Problem description: Please give back, word for word, only the lines starting at the one containing "You are a computer-use agent." and ending at the one containing "Instruction: Click the" within the material below.

Provided entries:
- - - - - - -
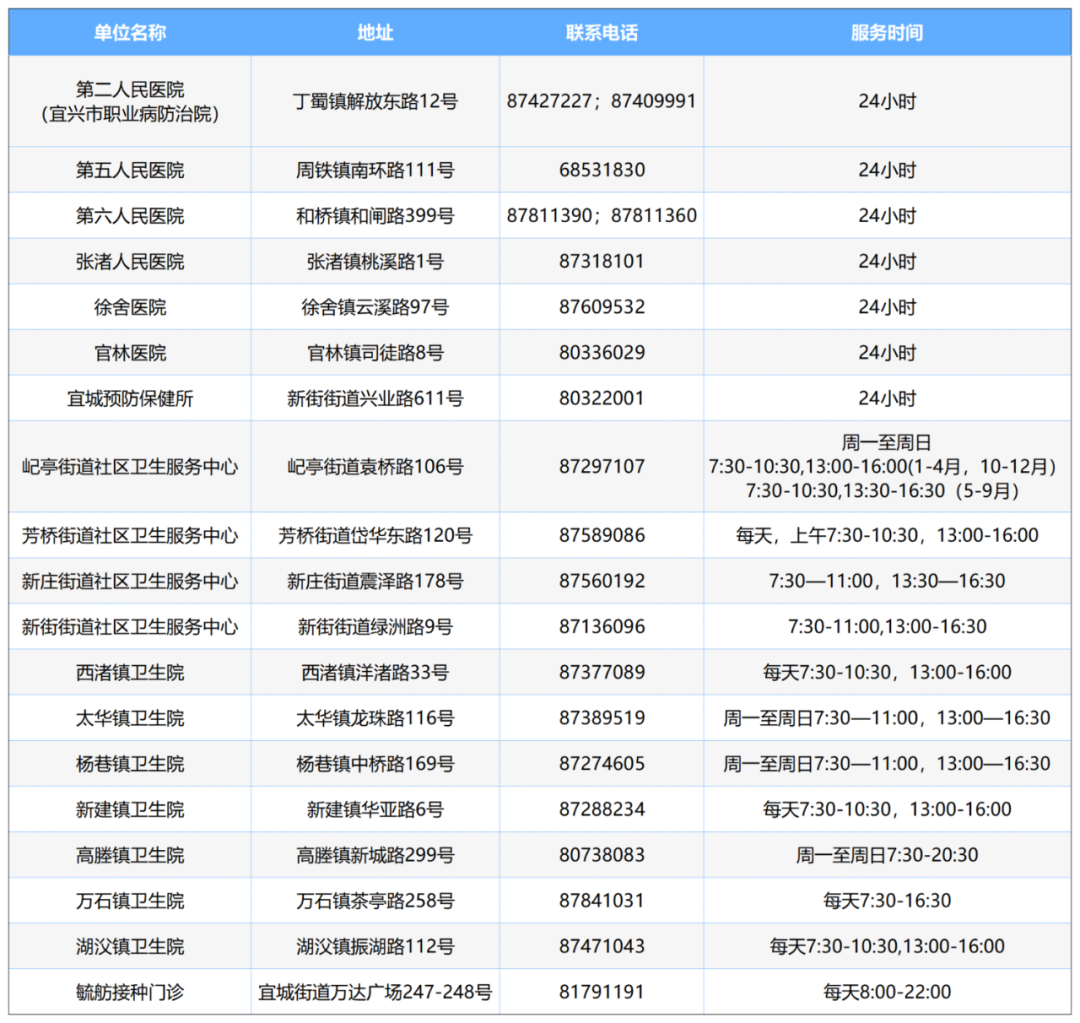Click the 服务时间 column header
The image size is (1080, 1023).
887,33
- - - - - - -
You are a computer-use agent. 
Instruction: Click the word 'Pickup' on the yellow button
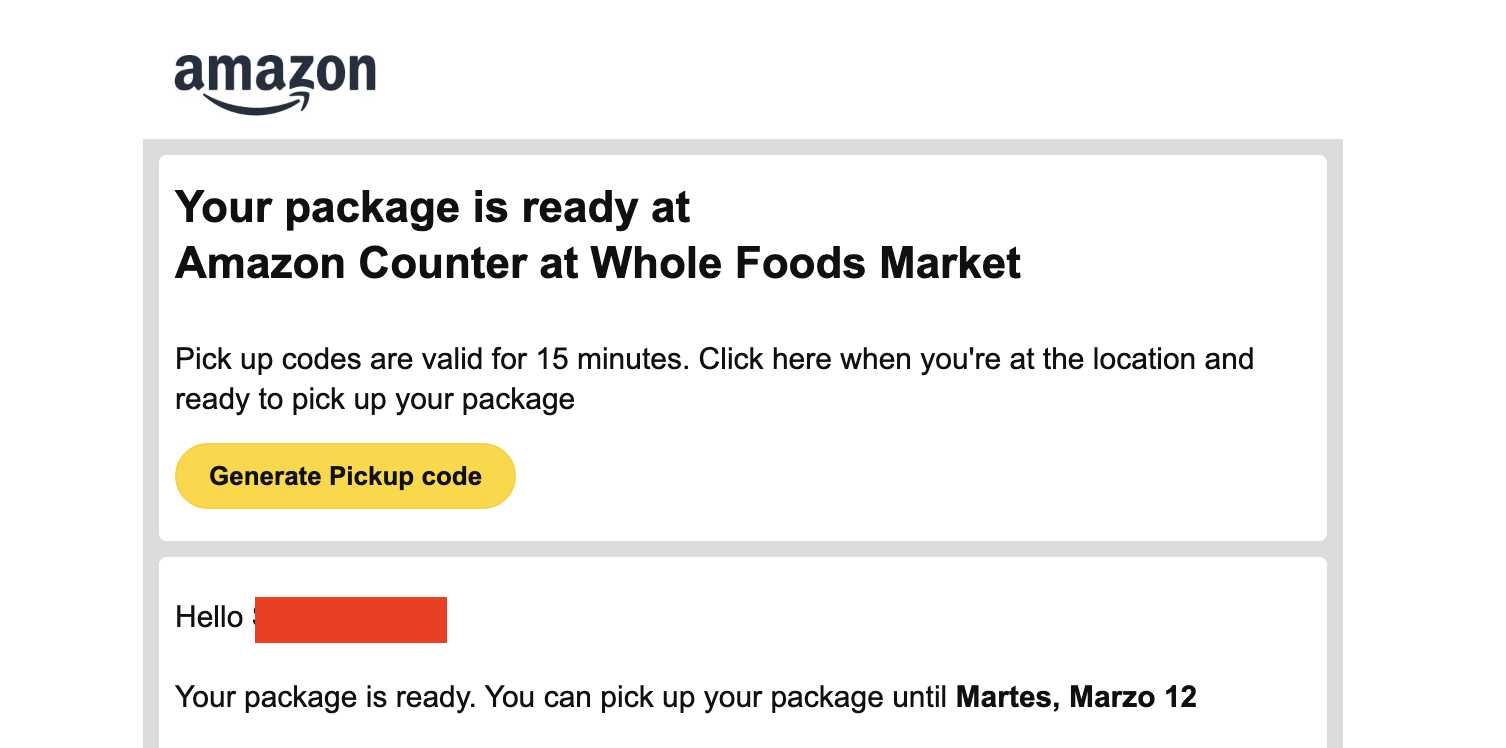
- - - - - - -
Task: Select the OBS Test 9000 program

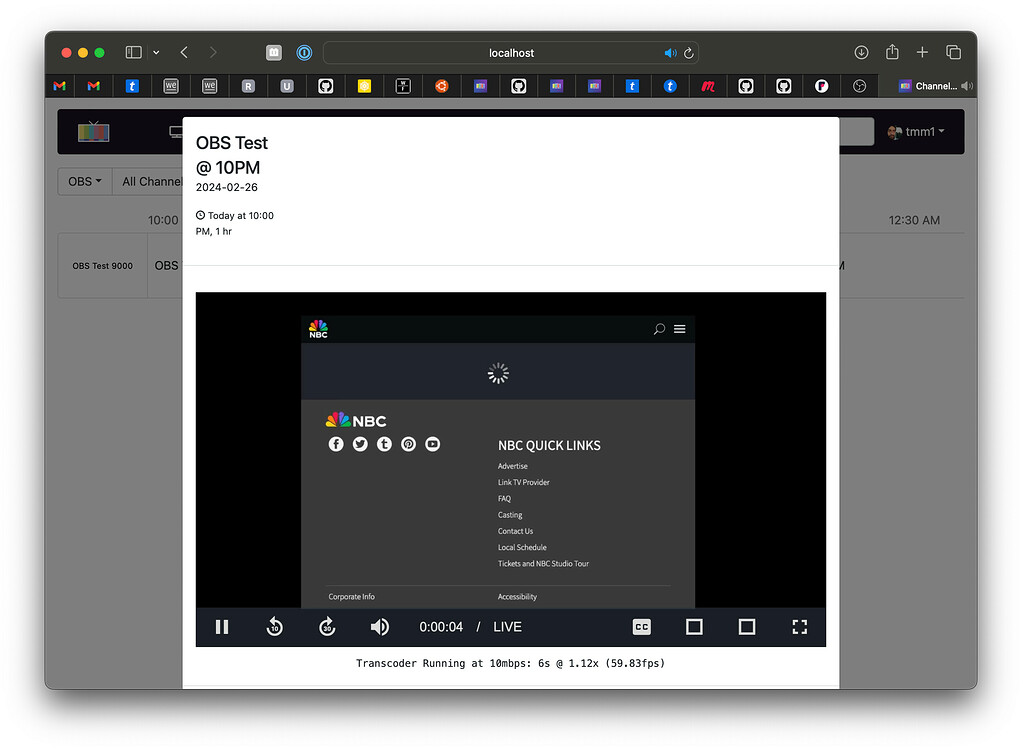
- - - - - - -
Result for this task:
You are a computer-use agent. 
Instruction: Click the word 'Pickup' on the yellow button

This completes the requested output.